● DESCRIPTION OF THE TASK
Give back every entry, exactly as written.

------ SOURCE DATA

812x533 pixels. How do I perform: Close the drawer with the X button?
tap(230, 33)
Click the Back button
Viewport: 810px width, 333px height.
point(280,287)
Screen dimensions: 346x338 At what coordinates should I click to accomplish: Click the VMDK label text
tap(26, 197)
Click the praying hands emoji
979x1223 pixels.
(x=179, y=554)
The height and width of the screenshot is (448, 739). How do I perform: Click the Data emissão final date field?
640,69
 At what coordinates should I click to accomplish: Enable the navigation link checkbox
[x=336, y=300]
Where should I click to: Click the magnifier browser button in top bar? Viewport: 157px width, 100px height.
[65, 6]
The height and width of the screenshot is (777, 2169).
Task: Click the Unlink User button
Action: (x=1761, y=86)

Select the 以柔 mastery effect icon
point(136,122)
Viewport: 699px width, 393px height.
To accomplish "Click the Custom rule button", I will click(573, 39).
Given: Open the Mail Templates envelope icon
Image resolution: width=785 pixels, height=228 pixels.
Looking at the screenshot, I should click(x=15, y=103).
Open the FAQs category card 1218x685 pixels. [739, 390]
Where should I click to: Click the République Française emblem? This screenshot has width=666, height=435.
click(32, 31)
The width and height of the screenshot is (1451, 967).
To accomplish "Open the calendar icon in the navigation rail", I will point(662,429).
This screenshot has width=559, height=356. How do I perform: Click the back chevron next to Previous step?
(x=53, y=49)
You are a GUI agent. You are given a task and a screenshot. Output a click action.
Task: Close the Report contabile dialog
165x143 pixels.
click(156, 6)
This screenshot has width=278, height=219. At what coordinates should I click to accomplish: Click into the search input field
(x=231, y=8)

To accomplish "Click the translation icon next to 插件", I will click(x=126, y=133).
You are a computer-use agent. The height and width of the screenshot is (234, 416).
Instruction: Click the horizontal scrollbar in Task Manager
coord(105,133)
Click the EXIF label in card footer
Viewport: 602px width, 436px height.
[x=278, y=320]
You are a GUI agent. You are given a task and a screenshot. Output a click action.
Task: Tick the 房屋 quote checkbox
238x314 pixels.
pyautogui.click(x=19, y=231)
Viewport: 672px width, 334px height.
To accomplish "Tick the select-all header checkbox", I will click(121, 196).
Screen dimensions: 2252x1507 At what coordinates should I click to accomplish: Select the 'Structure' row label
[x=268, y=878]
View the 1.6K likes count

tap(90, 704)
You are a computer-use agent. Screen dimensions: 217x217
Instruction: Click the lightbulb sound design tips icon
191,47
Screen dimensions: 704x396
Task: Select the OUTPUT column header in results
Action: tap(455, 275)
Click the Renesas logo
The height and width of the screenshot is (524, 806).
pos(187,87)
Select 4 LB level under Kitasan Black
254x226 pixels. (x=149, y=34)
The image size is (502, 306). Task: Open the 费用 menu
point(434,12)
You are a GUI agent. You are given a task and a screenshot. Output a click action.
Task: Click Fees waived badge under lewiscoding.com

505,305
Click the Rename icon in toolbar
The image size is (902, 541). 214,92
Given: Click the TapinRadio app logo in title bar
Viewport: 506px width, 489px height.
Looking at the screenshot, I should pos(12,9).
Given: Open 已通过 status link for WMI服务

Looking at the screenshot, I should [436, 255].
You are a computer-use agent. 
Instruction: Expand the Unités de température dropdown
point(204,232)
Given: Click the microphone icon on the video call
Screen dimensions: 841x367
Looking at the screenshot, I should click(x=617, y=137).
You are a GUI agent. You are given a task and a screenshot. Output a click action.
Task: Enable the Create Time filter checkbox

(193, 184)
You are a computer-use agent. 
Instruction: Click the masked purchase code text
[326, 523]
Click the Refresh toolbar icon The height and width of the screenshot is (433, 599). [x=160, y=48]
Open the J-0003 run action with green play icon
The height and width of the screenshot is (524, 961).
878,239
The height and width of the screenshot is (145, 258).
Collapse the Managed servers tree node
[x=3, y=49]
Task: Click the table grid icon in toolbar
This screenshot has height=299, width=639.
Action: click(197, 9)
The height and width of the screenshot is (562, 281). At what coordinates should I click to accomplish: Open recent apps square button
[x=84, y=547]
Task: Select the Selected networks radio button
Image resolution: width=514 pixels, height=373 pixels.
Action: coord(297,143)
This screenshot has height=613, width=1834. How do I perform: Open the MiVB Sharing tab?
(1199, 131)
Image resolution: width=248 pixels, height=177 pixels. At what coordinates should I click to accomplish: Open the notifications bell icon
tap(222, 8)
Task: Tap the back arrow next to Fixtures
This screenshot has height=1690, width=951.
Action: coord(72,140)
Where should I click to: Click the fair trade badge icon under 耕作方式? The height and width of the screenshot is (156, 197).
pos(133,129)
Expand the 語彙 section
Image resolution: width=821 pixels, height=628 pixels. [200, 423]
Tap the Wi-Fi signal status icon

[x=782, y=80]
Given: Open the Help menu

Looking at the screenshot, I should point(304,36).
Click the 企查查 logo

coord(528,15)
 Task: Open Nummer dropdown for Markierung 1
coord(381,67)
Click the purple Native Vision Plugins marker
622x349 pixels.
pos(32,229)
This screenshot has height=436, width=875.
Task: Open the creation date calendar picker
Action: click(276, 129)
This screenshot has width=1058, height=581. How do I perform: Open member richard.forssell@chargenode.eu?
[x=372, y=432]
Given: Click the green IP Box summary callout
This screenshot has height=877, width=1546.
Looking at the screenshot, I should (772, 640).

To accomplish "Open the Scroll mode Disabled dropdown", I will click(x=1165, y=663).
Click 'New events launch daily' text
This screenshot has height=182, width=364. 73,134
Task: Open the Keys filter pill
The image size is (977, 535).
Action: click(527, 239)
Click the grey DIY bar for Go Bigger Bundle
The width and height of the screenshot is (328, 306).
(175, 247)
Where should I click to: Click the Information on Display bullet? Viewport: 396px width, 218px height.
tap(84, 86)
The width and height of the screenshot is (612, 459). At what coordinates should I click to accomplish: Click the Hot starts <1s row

------------

● REPLY
812x533 pixels. How do I perform: Close the drawer with the X button?
tap(230, 33)
Click the Back button
Viewport: 810px width, 333px height.
point(280,287)
Screen dimensions: 346x338 At what coordinates should I click to accomplish: Click the VMDK label text
tap(26, 197)
Click the praying hands emoji
979x1223 pixels.
(x=179, y=554)
The height and width of the screenshot is (448, 739). How do I perform: Click the Data emissão final date field?
640,69
 At what coordinates should I click to accomplish: Enable the navigation link checkbox
[x=336, y=300]
Where should I click to: Click the magnifier browser button in top bar? Viewport: 157px width, 100px height.
[65, 6]
The height and width of the screenshot is (777, 2169).
Task: Click the Unlink User button
Action: (x=1761, y=86)

Select the 以柔 mastery effect icon
point(136,122)
Viewport: 699px width, 393px height.
To accomplish "Click the Custom rule button", I will click(573, 39).
Given: Open the Mail Templates envelope icon
Image resolution: width=785 pixels, height=228 pixels.
Looking at the screenshot, I should click(x=15, y=103).
Open the FAQs category card 1218x685 pixels. [739, 390]
Where should I click to: Click the République Française emblem? This screenshot has width=666, height=435.
click(32, 31)
The width and height of the screenshot is (1451, 967).
To accomplish "Open the calendar icon in the navigation rail", I will point(662,429).
This screenshot has width=559, height=356. How do I perform: Click the back chevron next to Previous step?
(x=53, y=49)
You are a GUI agent. You are given a task and a screenshot. Output a click action.
Task: Close the Report contabile dialog
165x143 pixels.
click(156, 6)
This screenshot has width=278, height=219. At what coordinates should I click to accomplish: Click into the search input field
(x=231, y=8)

To accomplish "Click the translation icon next to 插件", I will click(x=126, y=133).
You are a computer-use agent. The height and width of the screenshot is (234, 416).
Instruction: Click the horizontal scrollbar in Task Manager
coord(105,133)
Click the EXIF label in card footer
Viewport: 602px width, 436px height.
[x=278, y=320]
You are a GUI agent. You are given a task and a screenshot. Output a click action.
Task: Tick the 房屋 quote checkbox
238x314 pixels.
pyautogui.click(x=19, y=231)
Viewport: 672px width, 334px height.
To accomplish "Tick the select-all header checkbox", I will click(121, 196).
Screen dimensions: 2252x1507 At what coordinates should I click to accomplish: Select the 'Structure' row label
[x=268, y=878]
View the 1.6K likes count

tap(90, 704)
You are a computer-use agent. Screen dimensions: 217x217
Instruction: Click the lightbulb sound design tips icon
191,47
Screen dimensions: 704x396
Task: Select the OUTPUT column header in results
Action: tap(455, 275)
Click the Renesas logo
The height and width of the screenshot is (524, 806).
pos(187,87)
Select 4 LB level under Kitasan Black
254x226 pixels. (x=149, y=34)
The image size is (502, 306). Task: Open the 费用 menu
point(434,12)
You are a GUI agent. You are given a task and a screenshot. Output a click action.
Task: Click Fees waived badge under lewiscoding.com

505,305
Click the Rename icon in toolbar
The image size is (902, 541). 214,92
Given: Click the TapinRadio app logo in title bar
Viewport: 506px width, 489px height.
Looking at the screenshot, I should pos(12,9).
Given: Open 已通过 status link for WMI服务

Looking at the screenshot, I should [436, 255].
You are a computer-use agent. 
Instruction: Expand the Unités de température dropdown
point(204,232)
Given: Click the microphone icon on the video call
Screen dimensions: 841x367
Looking at the screenshot, I should click(x=617, y=137).
You are a GUI agent. You are given a task and a screenshot. Output a click action.
Task: Enable the Create Time filter checkbox

(193, 184)
You are a computer-use agent. 
Instruction: Click the masked purchase code text
[326, 523]
Click the Refresh toolbar icon The height and width of the screenshot is (433, 599). [x=160, y=48]
Open the J-0003 run action with green play icon
The height and width of the screenshot is (524, 961).
878,239
The height and width of the screenshot is (145, 258).
Collapse the Managed servers tree node
[x=3, y=49]
Task: Click the table grid icon in toolbar
This screenshot has height=299, width=639.
Action: click(197, 9)
The height and width of the screenshot is (562, 281). At what coordinates should I click to accomplish: Open recent apps square button
[x=84, y=547]
Task: Select the Selected networks radio button
Image resolution: width=514 pixels, height=373 pixels.
Action: coord(297,143)
This screenshot has height=613, width=1834. How do I perform: Open the MiVB Sharing tab?
(1199, 131)
Image resolution: width=248 pixels, height=177 pixels. At what coordinates should I click to accomplish: Open the notifications bell icon
tap(222, 8)
Task: Tap the back arrow next to Fixtures
This screenshot has height=1690, width=951.
Action: coord(72,140)
Where should I click to: Click the fair trade badge icon under 耕作方式? The height and width of the screenshot is (156, 197).
pos(133,129)
Expand the 語彙 section
Image resolution: width=821 pixels, height=628 pixels. [200, 423]
Tap the Wi-Fi signal status icon

[x=782, y=80]
Given: Open the Help menu

Looking at the screenshot, I should point(304,36).
Click the 企查查 logo

coord(528,15)
 Task: Open Nummer dropdown for Markierung 1
coord(381,67)
Click the purple Native Vision Plugins marker
622x349 pixels.
pos(32,229)
This screenshot has height=436, width=875.
Task: Open the creation date calendar picker
Action: click(276, 129)
This screenshot has width=1058, height=581. How do I perform: Open member richard.forssell@chargenode.eu?
[x=372, y=432]
Given: Click the green IP Box summary callout
This screenshot has height=877, width=1546.
Looking at the screenshot, I should (772, 640).

To accomplish "Open the Scroll mode Disabled dropdown", I will click(x=1165, y=663).
Click 'New events launch daily' text
This screenshot has height=182, width=364. 73,134
Task: Open the Keys filter pill
The image size is (977, 535).
Action: click(527, 239)
Click the grey DIY bar for Go Bigger Bundle
The width and height of the screenshot is (328, 306).
(175, 247)
Where should I click to: Click the Information on Display bullet? Viewport: 396px width, 218px height.
tap(84, 86)
The width and height of the screenshot is (612, 459). At what coordinates should I click to accomplish: Click the Hot starts <1s row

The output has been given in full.